FlashLM
CPU-native language models trained from scratch on free-tier hardware.
30+ experiments training language models entirely on 4-vCPU free-tier CPUs — no GPU, no pretraining — on TinyStories. The project surfaces an uncomfortable finding: the training objective matters far more than architecture, and lower perplexity does not produce coherent text.
val PPL on TinyStories — lower is better. Best PPL ≠ best coherence.
key innovations
Weights constrained to {-1, 0, +1}; proved 1.58-bit quantization converges at small scale.
Delta-rule memory M += β(v − M·k)⊗k performs targeted correction rather than blind accumulation — 3.54× better PPL than the transformer baseline.
An O(n) linear-attention cumsum replacing O(n²) attention — 15× cheaper per layer (136µs vs 2,062µs).
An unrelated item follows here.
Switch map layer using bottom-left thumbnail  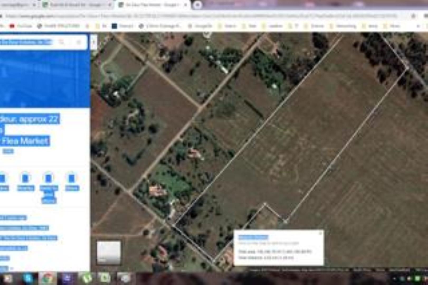click(109, 252)
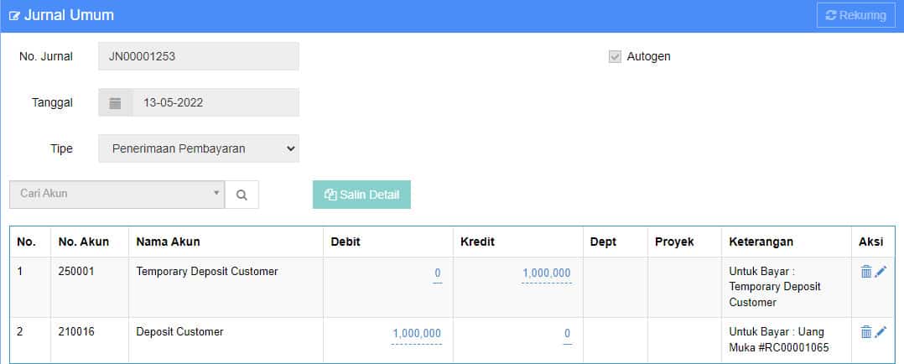The height and width of the screenshot is (364, 904).
Task: Expand the Cari Akun account dropdown
Action: [x=117, y=194]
Product-Softmax addressing expands to 512 virtual slots with Top-8 sparse read/write.
Predict a bag-of-words 16 tokens ahead via a 65K-param head — the project’s largest single gain (2.5×).
No FlashLM model achieves true narrative coherence yet — every sub-16.8M-param model breaks down ~100 tokens in. v5 "Thunderbolt" (PPL 1.36) is the only readable model, but required 40h on hardware beyond free-tier. Every failure is documented honestly.